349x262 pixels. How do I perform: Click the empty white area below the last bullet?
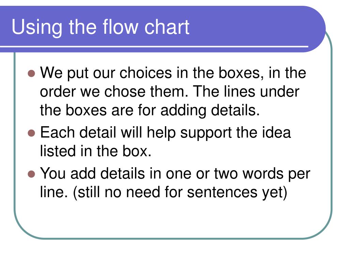170,218
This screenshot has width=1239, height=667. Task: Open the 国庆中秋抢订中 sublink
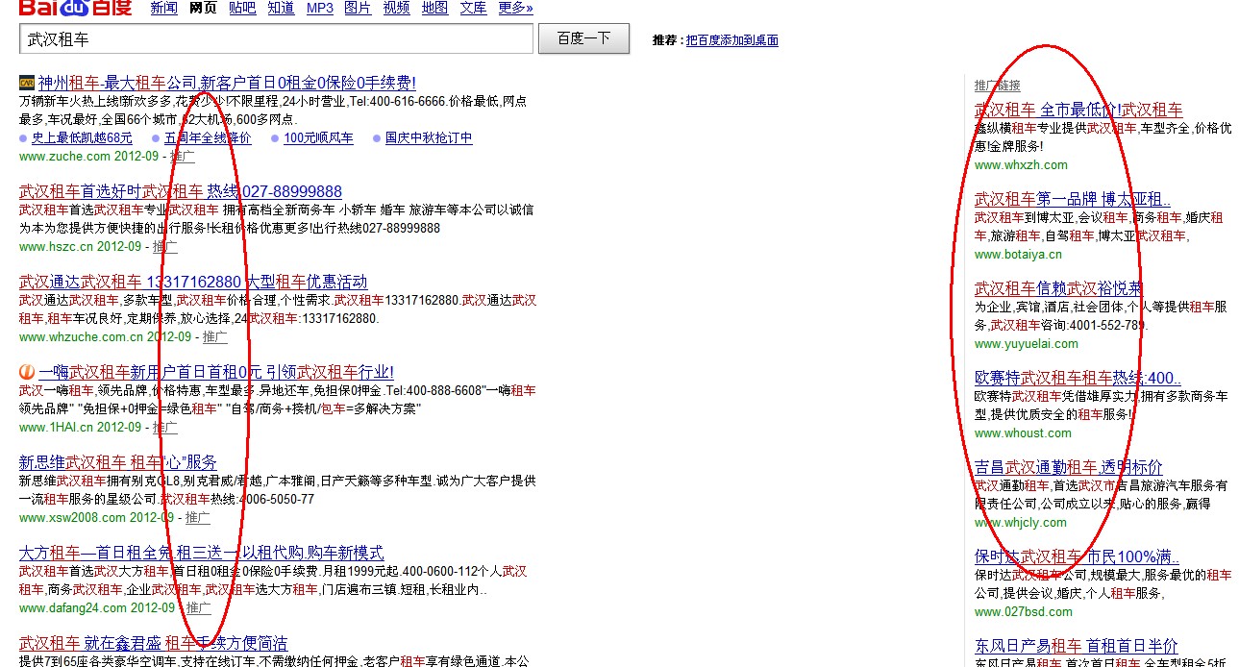tap(429, 138)
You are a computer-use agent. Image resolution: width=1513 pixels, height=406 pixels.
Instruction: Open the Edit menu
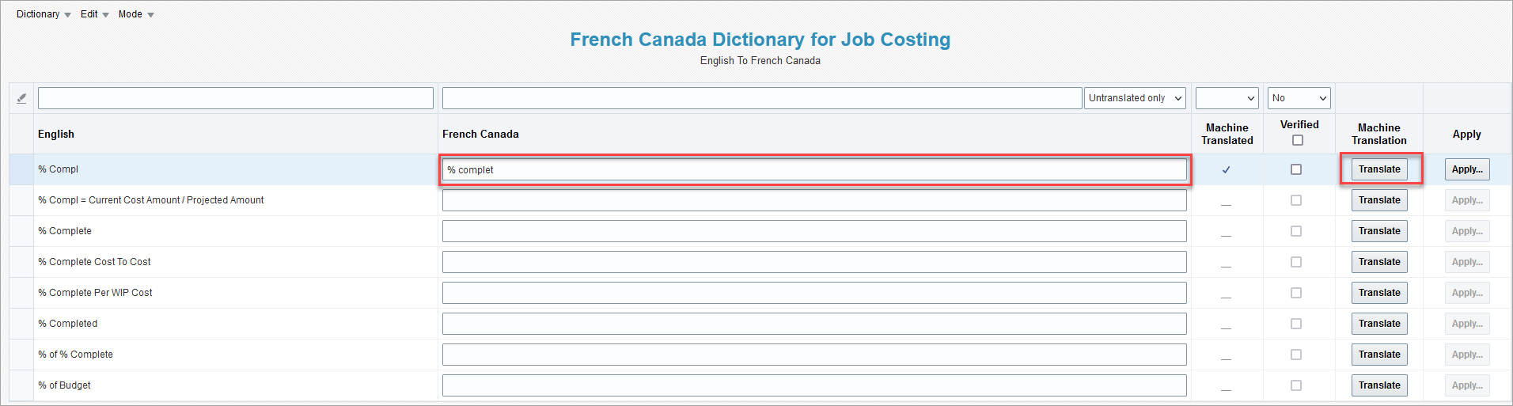point(95,14)

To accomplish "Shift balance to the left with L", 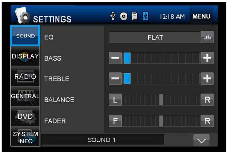I will 115,100.
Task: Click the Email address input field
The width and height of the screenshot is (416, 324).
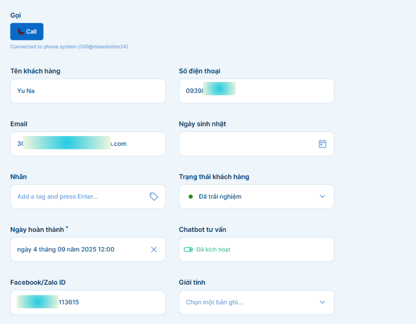Action: pos(88,143)
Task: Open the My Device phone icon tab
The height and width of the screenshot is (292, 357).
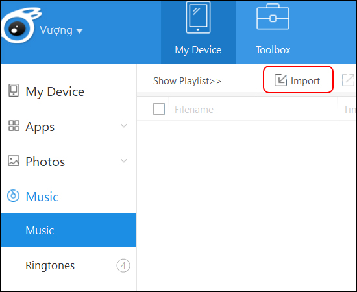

────

**What is being asked:**
Copy exactly, and copy nothing else: the lines from the one containing "Task: Open the My Device phone icon tab" through the end of the data, both ends included, with pictures left out.

**Result:**
Task: Open the My Device phone icon tab
The height and width of the screenshot is (292, 357).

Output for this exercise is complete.